The competitors on Top Chef seem to endlessly complain when they have to work with an ingredient that they didn't make from scratch, repeating ad nauseum that they feel such things - namely, processed foods - are far beneath them. But using commercial ingredients isn't beneath all chefs, not even ones like Jean-Georges Vongerichten and David Bouley. Vongerichten serves his Two-Flavored Stir-Fried Shrimp in a sauce of Hellmann's Mayo and condensed milk. Bouley uses Heinz Ketchup in several sauces, including the one served with his Braised Hawaiian Yellowtail appetizer. Other secret ingredients in chefs' pantries include Gravy Master, Kraft Singles, canned creamed corn and Dr. Pepper.

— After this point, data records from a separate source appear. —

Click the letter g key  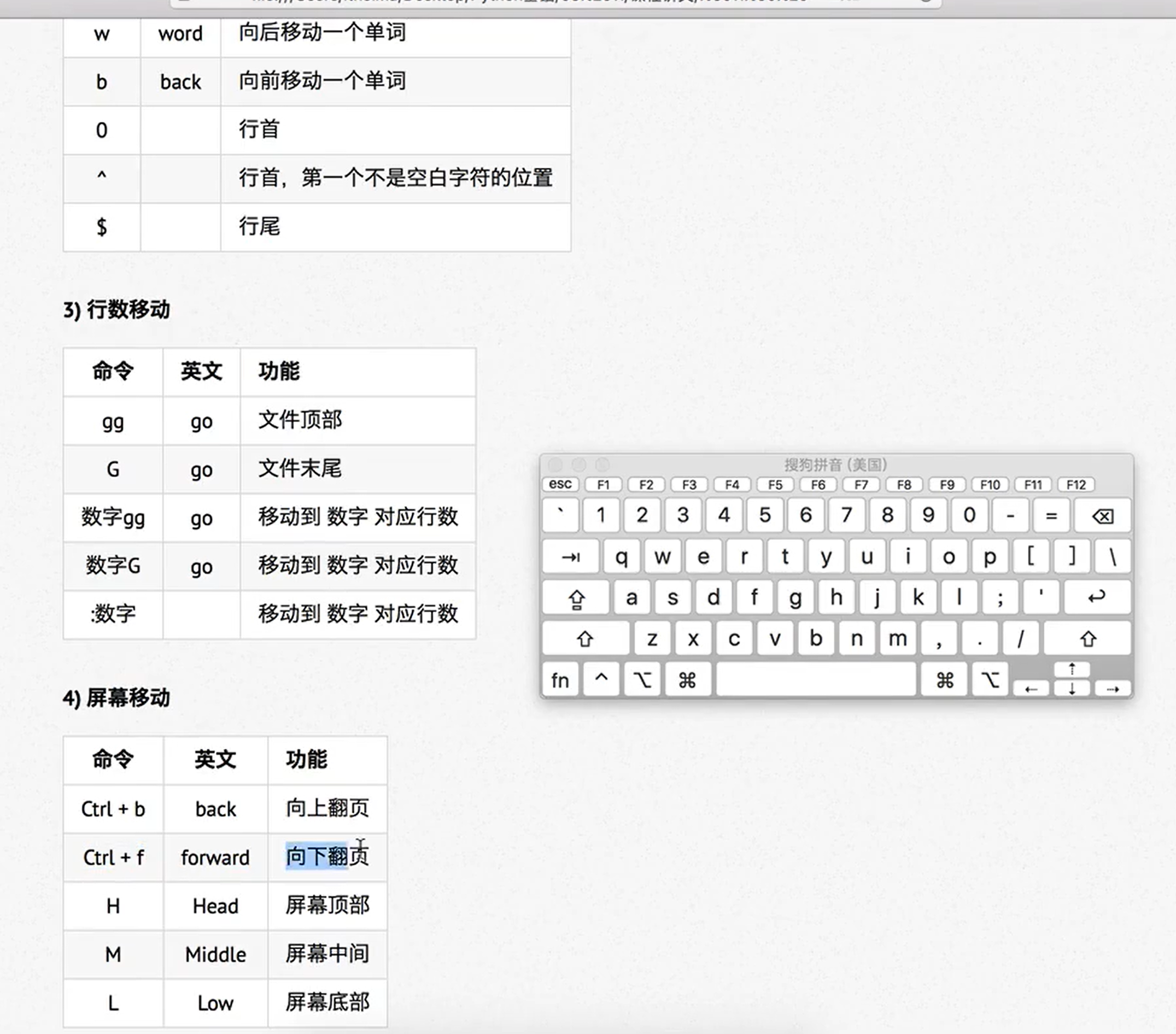coord(795,598)
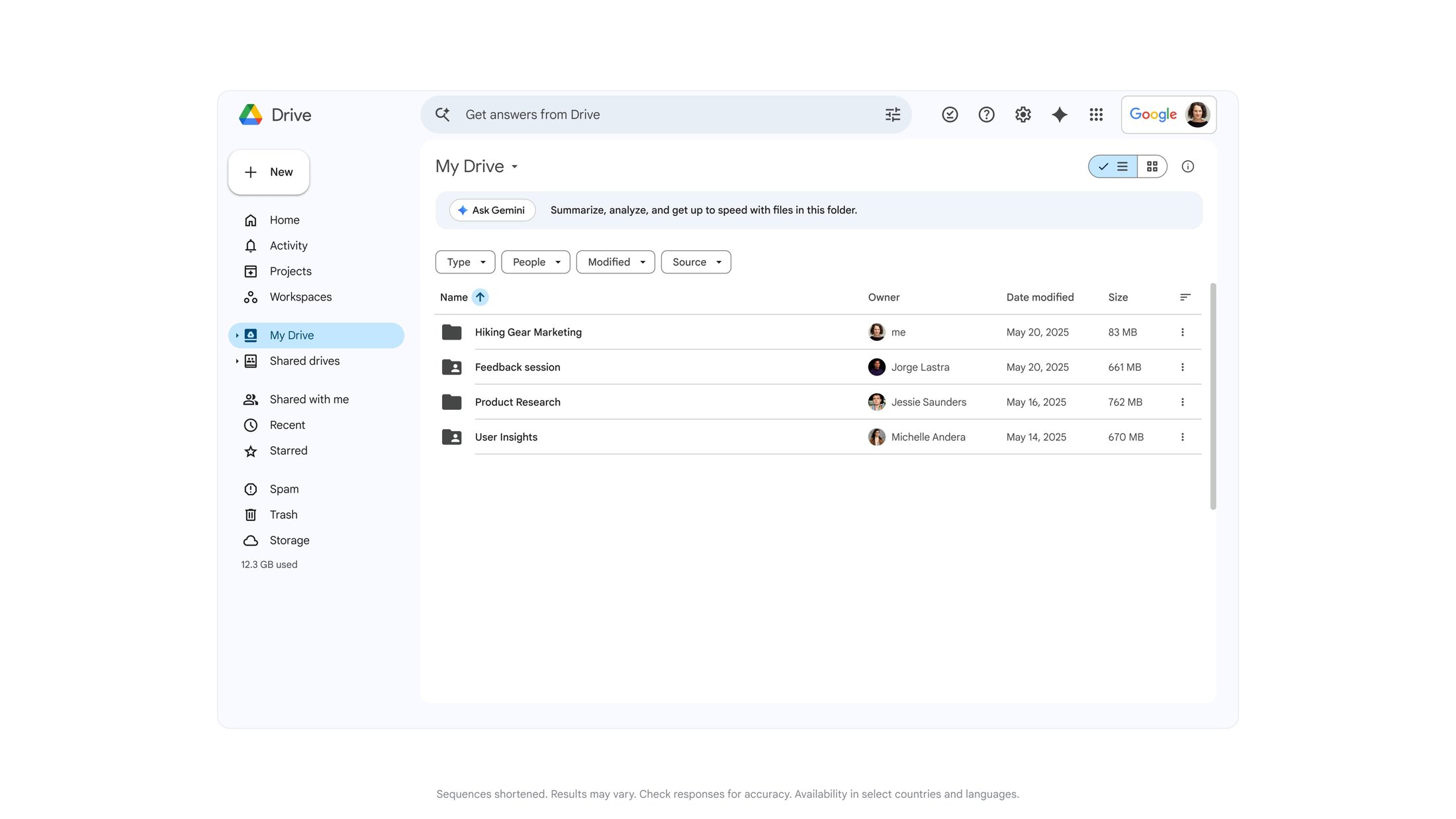The image size is (1456, 819).
Task: Open the Google apps launcher grid
Action: click(1096, 114)
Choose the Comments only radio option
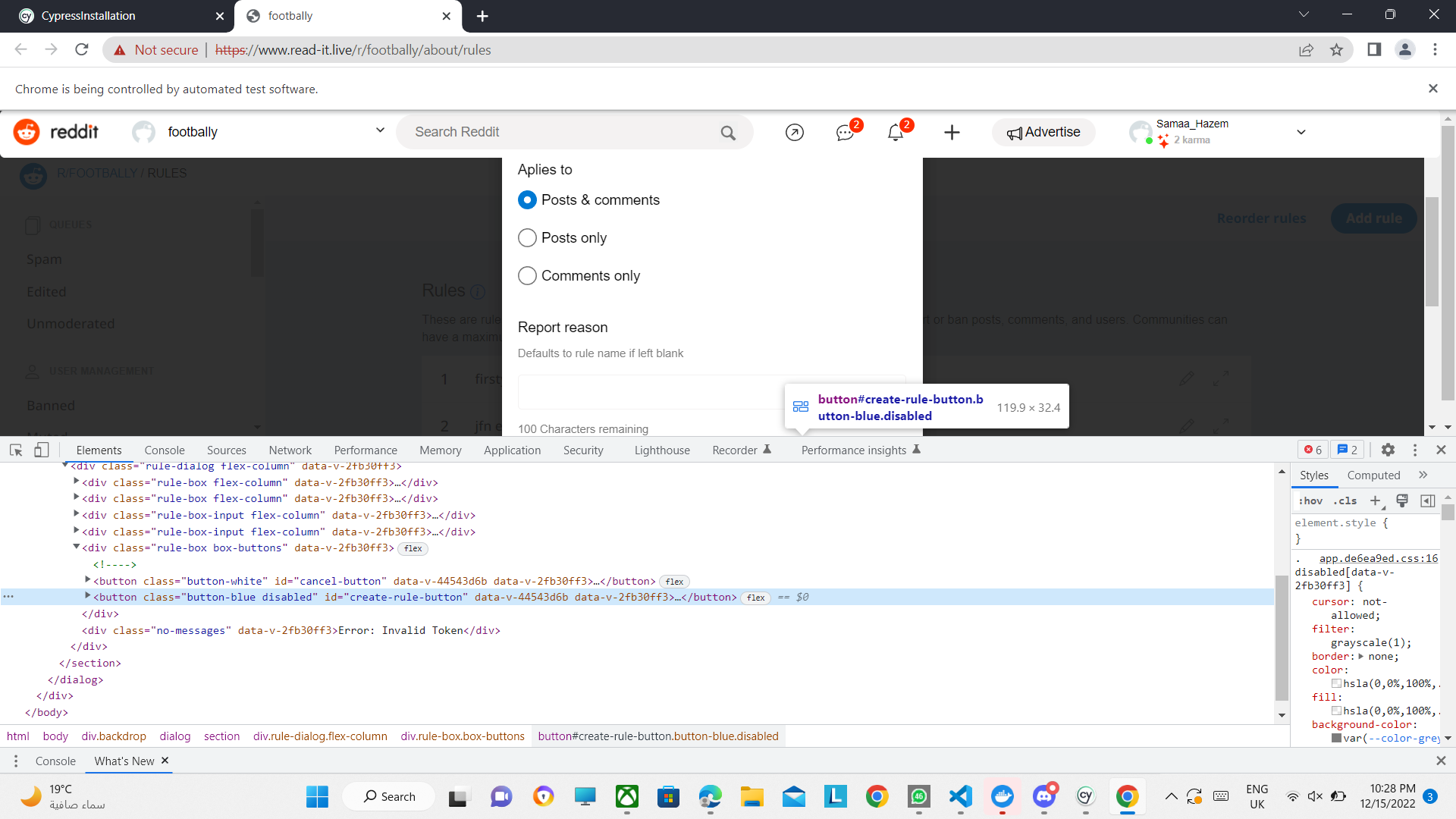Screen dimensions: 1456x819 click(527, 276)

How are high-end, starred chefs getting away with using ingredients that you could find at a convenience store? The answer is that they don't advertise it the same way that they highlight grass-fed beef and organic tomatoes on their menus.
The reason they use such ingredients is that the flavors produced with them are good ones. A contributing factor to the flavor is the fact that there is a distinctive familiarity to the ingredients, which adds a pleasing undertone to many additional flavors, although the carefully honed corporate recipes are designed to taste good anyway. And for most chefs, the taste of the finished product is the ultimate goal, and if the extra bit of brightness provided by Heinz in a sauce or the color and texture from Kraft Singles melted in to an otherwise gourmet mac & cheese is the things that takes a dish over the top for a diner, it is worth using. Vongerichten and other note that there is a tradition, albeit a quiet one, in French cuisine for chefs to use "everything from ketchup to monosodium glutamate to perk up their dishes," so there is nothing new about such additions.
There are some, however, who say that there is another factor at work here, a "rebellion" against the "Alice Waters school of cooking," which demands everything be seasonal, fresh and made from scratch. Chefs in favor of integrating more ingredients say that this is progress, helped along by the popularity of molecular gastronomy, which warmly accepts the potential of unconventional ingredients, unusual techniques and reimagined presentations at the dinner table. Chefs against these "shortcuts" say that it is not progress, but "backsliding."
The issue is whether you feel a need to know exactly what you're eating because you strongly feel a certain way about food you should be eating and why. If the ingredients were so easily identifiable, their use would be common knowledge for the average diner. Most people will still eat something that tastes good, whether it has from-scratch mayo or Hellmann's. And so it comes down to a matter of taste, but not one of flavor.